Currently this object contains two (public) thread-local
objects: a LLAPRRootPool and a LLVolatileAPRPool.
The first is the general memory pool used by this thread
(and this thread alone), while the second is intended
for short lived memory allocations (needed for APR).
The advantages of not mixing those two is that the latter
is used most frequently, and as a result of it's nature
can be destroyed and reconstructed on a "regular" basis.
This patch adds LLAPRPool (completely replacing the old one),
which is a wrapper around apr_pool_t* and has complete
thread-safity checking.
Whenever an apr call requires memory for some resource,
a memory pool in the form of an LLAPRPool object can
be created with the same life-time as this resource;
assuring clean up of the memory no sooner, but also
not much later than the life-time of the resource
that needs the memory.
Many, many function calls and constructors had the
pool parameter simply removed (it is no longer the
concern of the developer, if you don't write code
that actually does an libapr call then you are no
longer bothered with memory pools at all).

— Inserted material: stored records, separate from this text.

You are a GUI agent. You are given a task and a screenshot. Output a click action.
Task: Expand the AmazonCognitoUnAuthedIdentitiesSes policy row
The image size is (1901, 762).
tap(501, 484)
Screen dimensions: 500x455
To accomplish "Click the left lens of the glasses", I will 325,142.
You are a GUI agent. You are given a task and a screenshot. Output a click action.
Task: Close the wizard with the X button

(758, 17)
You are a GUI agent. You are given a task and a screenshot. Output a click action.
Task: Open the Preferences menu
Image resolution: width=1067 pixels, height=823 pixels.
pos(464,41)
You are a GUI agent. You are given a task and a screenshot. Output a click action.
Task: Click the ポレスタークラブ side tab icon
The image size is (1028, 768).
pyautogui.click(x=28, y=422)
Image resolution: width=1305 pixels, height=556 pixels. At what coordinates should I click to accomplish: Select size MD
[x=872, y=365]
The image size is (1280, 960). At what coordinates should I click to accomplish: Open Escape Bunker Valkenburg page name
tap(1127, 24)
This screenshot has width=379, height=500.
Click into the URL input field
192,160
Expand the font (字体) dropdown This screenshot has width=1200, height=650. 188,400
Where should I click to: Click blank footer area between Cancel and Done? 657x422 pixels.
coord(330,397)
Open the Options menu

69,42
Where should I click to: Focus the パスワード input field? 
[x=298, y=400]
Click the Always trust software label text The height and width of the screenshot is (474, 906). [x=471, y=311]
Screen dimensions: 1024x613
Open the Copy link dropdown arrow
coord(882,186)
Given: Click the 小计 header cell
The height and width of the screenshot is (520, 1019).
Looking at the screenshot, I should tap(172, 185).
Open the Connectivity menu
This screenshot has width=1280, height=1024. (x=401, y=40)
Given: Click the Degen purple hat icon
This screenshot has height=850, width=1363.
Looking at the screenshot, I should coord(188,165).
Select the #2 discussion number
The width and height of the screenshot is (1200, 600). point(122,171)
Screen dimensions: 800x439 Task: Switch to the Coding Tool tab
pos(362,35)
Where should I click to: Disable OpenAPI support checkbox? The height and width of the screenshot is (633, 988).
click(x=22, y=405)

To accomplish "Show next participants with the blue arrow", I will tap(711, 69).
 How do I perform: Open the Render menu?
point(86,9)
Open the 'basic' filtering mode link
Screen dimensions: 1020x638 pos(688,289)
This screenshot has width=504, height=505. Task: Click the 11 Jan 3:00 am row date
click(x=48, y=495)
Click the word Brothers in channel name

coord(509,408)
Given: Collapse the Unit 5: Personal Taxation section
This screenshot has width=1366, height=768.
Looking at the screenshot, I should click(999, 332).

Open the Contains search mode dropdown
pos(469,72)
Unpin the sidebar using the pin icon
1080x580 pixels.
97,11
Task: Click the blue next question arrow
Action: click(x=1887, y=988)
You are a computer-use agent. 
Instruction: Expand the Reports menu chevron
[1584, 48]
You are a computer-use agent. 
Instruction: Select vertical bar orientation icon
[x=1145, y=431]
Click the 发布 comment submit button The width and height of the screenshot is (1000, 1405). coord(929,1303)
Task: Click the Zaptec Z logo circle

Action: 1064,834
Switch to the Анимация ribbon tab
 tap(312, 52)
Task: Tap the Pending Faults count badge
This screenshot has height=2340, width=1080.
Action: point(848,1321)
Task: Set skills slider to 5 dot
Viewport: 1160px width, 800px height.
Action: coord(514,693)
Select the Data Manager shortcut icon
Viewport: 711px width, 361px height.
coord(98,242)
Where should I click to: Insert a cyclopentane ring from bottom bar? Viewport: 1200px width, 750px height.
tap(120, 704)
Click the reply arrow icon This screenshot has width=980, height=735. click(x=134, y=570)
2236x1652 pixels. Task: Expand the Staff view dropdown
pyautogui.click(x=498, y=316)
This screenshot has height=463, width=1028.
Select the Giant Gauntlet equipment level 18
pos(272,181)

However, I kept the notion of short-lived and
long-lived allocations alive (see my remark in
the jira here: https://jira.secondlife.com/browse/STORM-864?focusedCommentId=235356&page=com.atlassian.jira.plugin.system.issuetabpanels:comment-tabpanel#comment-235356
which requires that the LLAPRFile API needs
to allow the user to specify how long they
think a file will stay open. By choosing
'short_lived' as default for the constructor
that immediately opens a file, the number of
instances where this needs to be specified is
drastically reduced however (obviously, any
automatic LLAPRFile is short lived).
***
Addressed Boroondas remarks in https://codereview.secondlife.com/r/99/
regarding (doxygen) comments. This patch effectively only changes comments.
Includes some 'merge' stuff that ended up in llvocache.cpp
(while starting as a bug fix, now only resulting in a cleanup).
***
Added comment 'The use of apr_pool_t is OK here'.
Added this comment on every line where apr_pool_t
is correctly being used.
This should make it easier to spot (future) errors
where someone started to use apr_pool_t; you can
just grep all sources for 'apr_pool_t' and immediately
see where it's being used while LLAPRPool should
have been used.
Note that merging this patch is very easy:
If there are no other uses of apr_pool_t in the code
(one grep) and it compiles, then it will work.
***
Second Merge (needed to remove 'delete mCreationMutex'
from LLImageDecodeThread::~LLImageDecodeThread).
***
Added back #include <apr_pools.h>.
Apparently that is needed on libapr version 1.2.8.,
the version used by Linden Lab, for calls to
apr_queue_*. This is a bug in libapr (we also
include <apr_queue.h>, that is fixed in (at least) 1.3.7.
Note that 1.2.8 is VERY old. Even 1.3.x is old.
***
License fixes (GPL -> LGPL). And typo in comments.
Addresses merov's comments on the review board.
***
Added Merov's compile fixes for windows.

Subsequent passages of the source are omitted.